I largely agree with co-blogger David Bernstein that today's Israeli elections were a setback for free markets. However, the magnitude of the setback may not be as great as David and others suggest. Yes, the relatively pro-free market Likud lost seats, while various socialistic parties did better than expected. However, much of the former Likud vote went to Avigdor Lieberman's right-wing Yisrael Beitenu Party (which won 12 Knesset seats compared to Likud's 11), and Lieberman is a strong supporter of free market "Thatcherism."

Overall, Jewish parties to the economic right of Prime Minister Ehud Olmert's centrist Kadima Party (28 seats), won 32 seats (12 YB, 11 Likud, 9 NU/NRP), while those to the left won 31 (20 Labor, 7 Pensioners, 4 Meretz). It is true that the Shas Party's (13 seats) main goal is to increase transfer payments to its constituency (highly religious Sephardic Jews), but they do not usually take strong positions on broader social and economic policy issues, and have in the past joined coalition governments that promoted privatization. Obviously election results do not perfectly reflect voters' policy preferences, and many voters are in fact ignorant of the details of party platforms. But, in and of themselves, I'm not sure these results really do reflect a tidal wave of Israeli sentiment for socialism, though they certainly don't bode well for free markets.

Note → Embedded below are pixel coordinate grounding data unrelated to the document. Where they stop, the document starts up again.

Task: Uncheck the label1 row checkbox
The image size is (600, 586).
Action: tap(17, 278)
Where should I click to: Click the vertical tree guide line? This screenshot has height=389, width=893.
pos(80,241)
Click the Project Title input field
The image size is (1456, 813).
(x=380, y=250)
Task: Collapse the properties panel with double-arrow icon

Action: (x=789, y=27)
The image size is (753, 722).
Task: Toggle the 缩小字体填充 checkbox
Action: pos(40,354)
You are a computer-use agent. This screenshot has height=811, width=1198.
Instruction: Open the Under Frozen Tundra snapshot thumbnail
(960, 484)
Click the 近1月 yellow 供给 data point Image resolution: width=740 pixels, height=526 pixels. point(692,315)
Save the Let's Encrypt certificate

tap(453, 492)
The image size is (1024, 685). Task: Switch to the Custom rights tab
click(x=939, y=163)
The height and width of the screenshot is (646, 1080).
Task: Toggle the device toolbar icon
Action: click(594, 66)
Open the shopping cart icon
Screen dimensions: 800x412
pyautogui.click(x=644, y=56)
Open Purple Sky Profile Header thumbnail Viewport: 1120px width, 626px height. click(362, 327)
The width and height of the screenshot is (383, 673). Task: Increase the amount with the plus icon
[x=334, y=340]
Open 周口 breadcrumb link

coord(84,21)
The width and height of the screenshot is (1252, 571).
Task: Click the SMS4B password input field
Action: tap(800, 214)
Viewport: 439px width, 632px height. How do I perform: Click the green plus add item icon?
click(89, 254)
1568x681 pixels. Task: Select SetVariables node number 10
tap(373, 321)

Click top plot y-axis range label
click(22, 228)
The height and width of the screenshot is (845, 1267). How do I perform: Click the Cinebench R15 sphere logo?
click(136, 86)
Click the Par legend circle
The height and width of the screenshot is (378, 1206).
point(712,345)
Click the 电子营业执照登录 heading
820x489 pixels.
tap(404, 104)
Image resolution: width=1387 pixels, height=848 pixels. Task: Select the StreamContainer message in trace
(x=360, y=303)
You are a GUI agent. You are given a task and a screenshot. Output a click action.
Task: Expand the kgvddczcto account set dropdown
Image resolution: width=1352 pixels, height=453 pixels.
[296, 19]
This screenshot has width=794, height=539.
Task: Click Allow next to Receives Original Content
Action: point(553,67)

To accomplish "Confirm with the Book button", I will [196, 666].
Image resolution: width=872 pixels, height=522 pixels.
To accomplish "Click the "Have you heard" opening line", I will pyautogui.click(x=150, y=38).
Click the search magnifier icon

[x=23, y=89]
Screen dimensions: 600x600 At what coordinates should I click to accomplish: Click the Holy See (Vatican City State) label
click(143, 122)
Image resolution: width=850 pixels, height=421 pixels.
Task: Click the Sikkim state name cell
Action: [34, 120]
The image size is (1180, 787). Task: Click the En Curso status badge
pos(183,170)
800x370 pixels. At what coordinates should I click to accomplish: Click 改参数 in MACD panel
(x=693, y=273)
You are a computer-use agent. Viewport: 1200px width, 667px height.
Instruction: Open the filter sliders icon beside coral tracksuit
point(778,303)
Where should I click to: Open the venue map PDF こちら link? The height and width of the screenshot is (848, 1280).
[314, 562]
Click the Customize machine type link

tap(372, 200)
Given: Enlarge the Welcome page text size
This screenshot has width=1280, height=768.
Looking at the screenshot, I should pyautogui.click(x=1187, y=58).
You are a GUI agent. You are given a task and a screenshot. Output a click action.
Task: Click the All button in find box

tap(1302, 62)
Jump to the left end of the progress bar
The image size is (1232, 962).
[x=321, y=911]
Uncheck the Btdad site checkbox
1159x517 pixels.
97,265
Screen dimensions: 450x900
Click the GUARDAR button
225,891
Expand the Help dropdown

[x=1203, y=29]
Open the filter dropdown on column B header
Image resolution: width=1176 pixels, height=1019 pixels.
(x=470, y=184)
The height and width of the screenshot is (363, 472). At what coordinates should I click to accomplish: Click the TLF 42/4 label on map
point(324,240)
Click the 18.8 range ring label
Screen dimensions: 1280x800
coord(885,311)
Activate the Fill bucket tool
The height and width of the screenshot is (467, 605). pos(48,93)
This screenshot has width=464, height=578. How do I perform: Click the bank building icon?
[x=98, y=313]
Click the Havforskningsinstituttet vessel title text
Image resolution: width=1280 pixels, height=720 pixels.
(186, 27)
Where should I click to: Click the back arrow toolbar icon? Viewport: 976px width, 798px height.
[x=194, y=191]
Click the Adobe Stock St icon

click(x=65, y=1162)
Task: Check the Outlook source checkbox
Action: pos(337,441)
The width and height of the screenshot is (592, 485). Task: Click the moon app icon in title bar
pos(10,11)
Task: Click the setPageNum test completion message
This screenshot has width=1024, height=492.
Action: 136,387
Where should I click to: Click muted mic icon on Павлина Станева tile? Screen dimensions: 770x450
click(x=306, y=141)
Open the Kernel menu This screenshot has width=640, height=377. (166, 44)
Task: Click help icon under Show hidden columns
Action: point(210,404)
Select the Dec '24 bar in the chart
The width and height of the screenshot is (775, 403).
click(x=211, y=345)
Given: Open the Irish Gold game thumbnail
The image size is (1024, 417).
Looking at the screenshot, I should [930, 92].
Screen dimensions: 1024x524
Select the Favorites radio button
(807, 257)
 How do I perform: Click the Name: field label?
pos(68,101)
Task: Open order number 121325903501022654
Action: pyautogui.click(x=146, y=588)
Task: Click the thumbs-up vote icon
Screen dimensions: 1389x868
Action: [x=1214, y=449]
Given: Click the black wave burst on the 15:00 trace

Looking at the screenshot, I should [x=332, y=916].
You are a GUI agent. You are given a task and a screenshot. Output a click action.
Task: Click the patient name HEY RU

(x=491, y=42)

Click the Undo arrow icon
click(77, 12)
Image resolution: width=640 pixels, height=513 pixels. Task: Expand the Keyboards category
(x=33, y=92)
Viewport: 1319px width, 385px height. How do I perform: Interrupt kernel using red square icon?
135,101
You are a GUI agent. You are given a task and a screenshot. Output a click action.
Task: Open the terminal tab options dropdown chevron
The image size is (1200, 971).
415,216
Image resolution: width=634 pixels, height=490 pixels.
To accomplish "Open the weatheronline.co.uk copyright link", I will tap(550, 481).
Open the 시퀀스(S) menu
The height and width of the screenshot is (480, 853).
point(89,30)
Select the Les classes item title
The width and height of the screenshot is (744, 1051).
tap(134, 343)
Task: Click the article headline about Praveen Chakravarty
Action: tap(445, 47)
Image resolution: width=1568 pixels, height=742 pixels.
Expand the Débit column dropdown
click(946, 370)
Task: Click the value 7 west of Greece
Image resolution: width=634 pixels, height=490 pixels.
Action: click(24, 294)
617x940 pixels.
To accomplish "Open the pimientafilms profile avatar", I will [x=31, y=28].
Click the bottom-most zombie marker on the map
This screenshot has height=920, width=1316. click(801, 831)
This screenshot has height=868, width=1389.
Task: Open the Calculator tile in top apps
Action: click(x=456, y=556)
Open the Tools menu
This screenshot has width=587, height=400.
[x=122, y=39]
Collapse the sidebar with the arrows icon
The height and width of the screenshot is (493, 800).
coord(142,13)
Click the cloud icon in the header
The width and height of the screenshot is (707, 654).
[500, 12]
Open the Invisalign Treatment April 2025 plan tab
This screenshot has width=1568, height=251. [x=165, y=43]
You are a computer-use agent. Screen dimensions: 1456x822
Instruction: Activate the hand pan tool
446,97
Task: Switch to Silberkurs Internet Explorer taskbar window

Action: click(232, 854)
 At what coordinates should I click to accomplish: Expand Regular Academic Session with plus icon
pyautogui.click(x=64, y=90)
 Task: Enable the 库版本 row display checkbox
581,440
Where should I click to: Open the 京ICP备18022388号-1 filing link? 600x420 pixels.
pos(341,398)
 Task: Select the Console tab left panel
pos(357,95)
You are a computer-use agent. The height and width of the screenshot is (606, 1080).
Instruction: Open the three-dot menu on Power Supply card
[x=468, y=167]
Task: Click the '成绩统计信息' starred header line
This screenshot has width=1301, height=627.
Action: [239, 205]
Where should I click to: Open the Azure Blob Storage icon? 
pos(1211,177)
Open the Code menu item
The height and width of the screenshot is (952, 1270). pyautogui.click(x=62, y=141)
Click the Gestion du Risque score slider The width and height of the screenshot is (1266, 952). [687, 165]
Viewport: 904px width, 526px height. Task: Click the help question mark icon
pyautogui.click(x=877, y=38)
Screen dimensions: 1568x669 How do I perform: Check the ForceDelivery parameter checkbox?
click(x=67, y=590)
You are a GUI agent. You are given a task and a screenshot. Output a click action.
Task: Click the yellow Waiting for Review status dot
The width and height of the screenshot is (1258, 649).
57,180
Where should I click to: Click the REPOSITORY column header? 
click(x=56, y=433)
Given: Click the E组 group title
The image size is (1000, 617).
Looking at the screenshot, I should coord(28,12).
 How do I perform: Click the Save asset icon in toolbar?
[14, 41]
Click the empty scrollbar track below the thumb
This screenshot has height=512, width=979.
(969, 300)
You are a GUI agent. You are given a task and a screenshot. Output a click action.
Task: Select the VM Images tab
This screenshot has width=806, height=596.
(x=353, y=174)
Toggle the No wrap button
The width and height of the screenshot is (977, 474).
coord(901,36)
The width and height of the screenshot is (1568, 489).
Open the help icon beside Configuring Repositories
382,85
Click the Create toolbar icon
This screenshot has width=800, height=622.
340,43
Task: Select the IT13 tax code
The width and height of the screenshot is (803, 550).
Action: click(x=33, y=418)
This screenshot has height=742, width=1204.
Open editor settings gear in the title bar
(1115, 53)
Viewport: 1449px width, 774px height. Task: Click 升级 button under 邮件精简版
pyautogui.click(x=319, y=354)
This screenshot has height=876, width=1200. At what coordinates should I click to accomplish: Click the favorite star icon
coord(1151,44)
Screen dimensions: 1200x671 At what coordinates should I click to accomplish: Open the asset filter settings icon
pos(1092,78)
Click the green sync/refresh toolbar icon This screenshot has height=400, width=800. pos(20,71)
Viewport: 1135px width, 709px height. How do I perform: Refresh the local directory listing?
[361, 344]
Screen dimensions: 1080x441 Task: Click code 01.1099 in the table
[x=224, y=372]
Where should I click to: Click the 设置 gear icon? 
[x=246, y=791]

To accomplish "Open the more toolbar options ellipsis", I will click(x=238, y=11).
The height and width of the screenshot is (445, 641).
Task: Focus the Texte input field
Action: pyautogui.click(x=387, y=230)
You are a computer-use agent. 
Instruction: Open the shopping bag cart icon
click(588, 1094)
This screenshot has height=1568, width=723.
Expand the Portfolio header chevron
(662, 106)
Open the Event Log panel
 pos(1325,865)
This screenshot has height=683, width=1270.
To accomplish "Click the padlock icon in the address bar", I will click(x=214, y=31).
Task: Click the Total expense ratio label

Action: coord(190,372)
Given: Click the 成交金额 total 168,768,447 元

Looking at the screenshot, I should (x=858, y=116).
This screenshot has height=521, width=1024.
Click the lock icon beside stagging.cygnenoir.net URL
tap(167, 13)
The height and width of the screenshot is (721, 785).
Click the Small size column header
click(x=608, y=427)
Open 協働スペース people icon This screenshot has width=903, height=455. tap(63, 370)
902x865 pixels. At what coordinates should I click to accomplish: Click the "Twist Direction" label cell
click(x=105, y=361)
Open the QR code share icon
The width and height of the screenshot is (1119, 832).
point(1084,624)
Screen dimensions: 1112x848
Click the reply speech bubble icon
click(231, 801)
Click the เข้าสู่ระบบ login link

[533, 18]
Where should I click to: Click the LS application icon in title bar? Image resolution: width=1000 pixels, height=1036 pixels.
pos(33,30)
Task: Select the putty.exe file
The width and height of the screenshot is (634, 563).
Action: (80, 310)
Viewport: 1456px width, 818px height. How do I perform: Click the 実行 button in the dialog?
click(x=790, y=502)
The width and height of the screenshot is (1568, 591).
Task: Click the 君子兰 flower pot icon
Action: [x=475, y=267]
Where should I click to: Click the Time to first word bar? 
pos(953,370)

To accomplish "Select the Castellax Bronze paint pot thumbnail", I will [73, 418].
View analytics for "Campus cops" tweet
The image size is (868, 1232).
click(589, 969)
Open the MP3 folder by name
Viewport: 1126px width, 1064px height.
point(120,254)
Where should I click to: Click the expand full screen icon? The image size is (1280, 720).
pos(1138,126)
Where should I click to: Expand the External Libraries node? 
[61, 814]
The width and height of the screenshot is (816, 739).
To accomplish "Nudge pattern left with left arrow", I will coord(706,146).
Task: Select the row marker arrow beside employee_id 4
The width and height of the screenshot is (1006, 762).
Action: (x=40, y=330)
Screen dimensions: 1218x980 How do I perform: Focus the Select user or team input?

Much will depend on which other parties Olmert decides to invite into his coalition government. He needs 61 seats to form a government, which means that he will have to round up enough coalition partners to add at least 33 seats to Kadima's 28.

UPDATE: I may have been too quick to describe the NU/NRP party as "to the right" of Kadima on economic policy. Their platform, available in English here, places little emphasis on economic issues, but supports mostly statist policies (complete with left-wing code words such as "social justice" and "exploitation") where it does mention them. It's not clear whether NU/NRP's policies on these issues are much different from Kadima's and it is still possible that NU/NRP would support a less statist policy than Kadima would in the highly unlikely event that they get to join a coalition government. But they are certainly not pro-free market in the way that Likud and YB are.

m (mail):
Obviously election results do not perfectly reflect voters' policy preferences, and many voters are in fact ignorant of the details of party platforms."

Is there any evidence for this claim as it regards voter ignorance in the Israeli population? In such a small country, where politics is discussed and deliberated at a local level with much greater intensity and, one could even say, knowledge, it would not be surprising if levels of voter ignorance are far lower than might be expected in larger democracies. At any rate, it'd be nice to see some support for the statement above. It's hardly obvious that the relevant "details" of party platforms are unknown to Israeli voters--even if they don't perfectly track voters' policy preferences.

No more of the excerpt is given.